Henri Atlan


Henri Atlan is a French biophysicist and philosopher.

Early life and education

Born to a Jewish family in French Algeria, Atlan gained degrees in medicine and biophysics at the University of Paris. He married Liliane Atlan in 1952; they had two children while living in Paris, Miri in 1953 and Michael in 1956. He then moved to the University of California, Berkeley working on ageing and mutation.

Career and thought

Influenced by Heinz von Foerster, Atlan became interested in applying cybernetics and information theory to living organisms, and went to the Weizmann Institute in Rehovot to work under the biophysicist Aharon Katchalsky. In 1972, he returned to Paris; and, in that year, his 1972 work on information theory and self-organising systems, entitled L'organisation biologique et la théorie de l'information, received a wide readership. In this book, he proposed the principle of "complexity from noise", concept taken up in his following book Entre le cristal et la fumée and development of 1960 Von Foerster's notion of "order from noise". In Paris, he then taught biophysics at the Hôtel-Dieu and, later, at the Hebrew University of Jerusalem's Hadassah Medical Center.
His participation with Francisco Varela at a conference in Cerisy-la-Salle encouraged interest in cognitive science in France.
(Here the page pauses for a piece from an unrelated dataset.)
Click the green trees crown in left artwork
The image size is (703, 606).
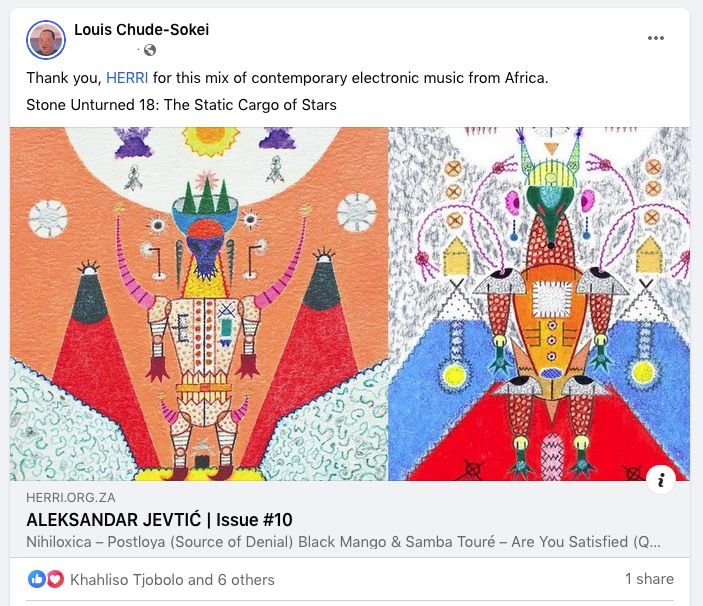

Atlan was instrumental in the establishment of the Centre de Recherche en Epistémologie Appliquée at the École Polytechnique, and was appointed in 1983 to the Comité Consultatif National d'Éthique pour la Sciences de a Vie et de la Santé. He is director of studies in the philosophy of biology at the École des Hautes Études en Sciences Sociales, and professor emeritus of biophysics at the University of Paris VI: Pierre et Marie-Curie. He is also a member of Collegium International, an organization of leaders with political, scientific, and ethical expertise whose goal is to provide new approaches in overcoming the obstacles in the way of a peaceful, socially just, and an economically sustainable world.